**PASSAGE**:
Rule 2 — Level 2 POA&Ms require a passing score of ≥ 80%. Per 32 CFR 170.21(a)(2)(i). Assessment score ÷ 110 must be ≥ 0.8 → ≥ 88 of 110 practices must be MET before any POA&M is allowed.
Rule 3 — Only 1-point practices on POA&M, with one exception. Per 32 CFR 170.21(a)(2)(ii). No practice on a POA&M may have a point value greater than 1. The single exception: SC.L2-3.13.11 (FIPS-validated cryptography) may be on a POA&M at its 3-point value only if encryption is in use but not yet FIPS-validated. If encryption is not employed at all, 3.13.11 carries its full 5-point weight and is not POA&M-eligible.
The FIPS Exception — Three Scenarios
| Scenario | Encryption posture | Deduction | POA&M eligible? |
|---|
| A | None | 5 pts | No — assessment fails |
| B | In use, not FIPS-validated | 3 pts | Yes |
| C | FIPS-validated in use | 0 pts | n/a — fully Met |
Practitioner play: Before assessment, get clients to implement encryption (even if not yet FIPS-validated) — converts a disqualifying 5-point hit into a POA&M-eligible 3-point hit.
Controls That CANNOT Be on a POA&M
Per 32 CFR 170.21(a)(2)(iii), the following are explicitly ineligible regardless of point value:
- AC.L2-3.1.1 — Account management
- AC.L2-3.1.2 — Access enforcement
- AC.L2-3.1.20 — External system connections
- AC.L2-3.1.22 — CUI on publicly accessible systems
- All 5-point practices (effectively, by Rule 3)
- Verify the full list against current 32 CFR 170.21 before client deliverables.
Valid POA&M Entry — Required Fields
- Description of the deficiency (specific practice + why not met).
- Responsible party (named individual, not "IT department").
- Resource requirements (budget, personnel, tooling).
- Specific milestone dates (not "TBD" or "within 6 months").

**EXTRACTED ENTRIES**:

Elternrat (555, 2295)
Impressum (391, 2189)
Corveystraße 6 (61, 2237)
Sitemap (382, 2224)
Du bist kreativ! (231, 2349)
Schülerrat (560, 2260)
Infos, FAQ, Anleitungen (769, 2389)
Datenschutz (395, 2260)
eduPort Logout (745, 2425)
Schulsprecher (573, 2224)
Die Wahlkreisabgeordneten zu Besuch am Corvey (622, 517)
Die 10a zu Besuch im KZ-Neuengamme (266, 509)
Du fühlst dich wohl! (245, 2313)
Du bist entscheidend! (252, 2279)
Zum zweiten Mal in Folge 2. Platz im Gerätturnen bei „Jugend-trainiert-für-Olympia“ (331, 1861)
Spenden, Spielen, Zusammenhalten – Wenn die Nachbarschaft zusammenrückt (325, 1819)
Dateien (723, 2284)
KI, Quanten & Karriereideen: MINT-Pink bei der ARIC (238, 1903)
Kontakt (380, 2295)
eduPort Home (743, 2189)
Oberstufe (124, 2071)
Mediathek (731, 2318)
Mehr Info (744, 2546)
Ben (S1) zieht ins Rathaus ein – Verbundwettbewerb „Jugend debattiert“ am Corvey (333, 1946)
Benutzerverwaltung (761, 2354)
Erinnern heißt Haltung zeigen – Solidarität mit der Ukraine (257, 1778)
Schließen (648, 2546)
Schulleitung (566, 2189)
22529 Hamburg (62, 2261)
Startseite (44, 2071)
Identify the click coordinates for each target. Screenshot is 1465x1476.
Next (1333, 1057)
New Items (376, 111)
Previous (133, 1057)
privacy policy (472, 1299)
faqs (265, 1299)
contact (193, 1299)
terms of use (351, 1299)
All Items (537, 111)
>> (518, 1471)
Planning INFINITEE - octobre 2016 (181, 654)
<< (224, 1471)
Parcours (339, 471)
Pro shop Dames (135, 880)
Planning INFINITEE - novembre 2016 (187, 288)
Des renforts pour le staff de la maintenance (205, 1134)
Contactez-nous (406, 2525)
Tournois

**PROBLEM TO SOLVE**: In the POA&M rules text, why does the practitioner advice say to get clients to implement encryption before assessment, even if it is not yet FIPS-validated? Answer in one to three sentences.

**RESPONSE**: Without any encryption, SC.L2-3.13.11 carries its full 5-point weight and cannot go on a POA&M, so the assessment fails. With encryption in use but not FIPS-validated, the deduction drops to 3 points and the practice becomes POA&M-eligible, the single exception to the 1-point rule.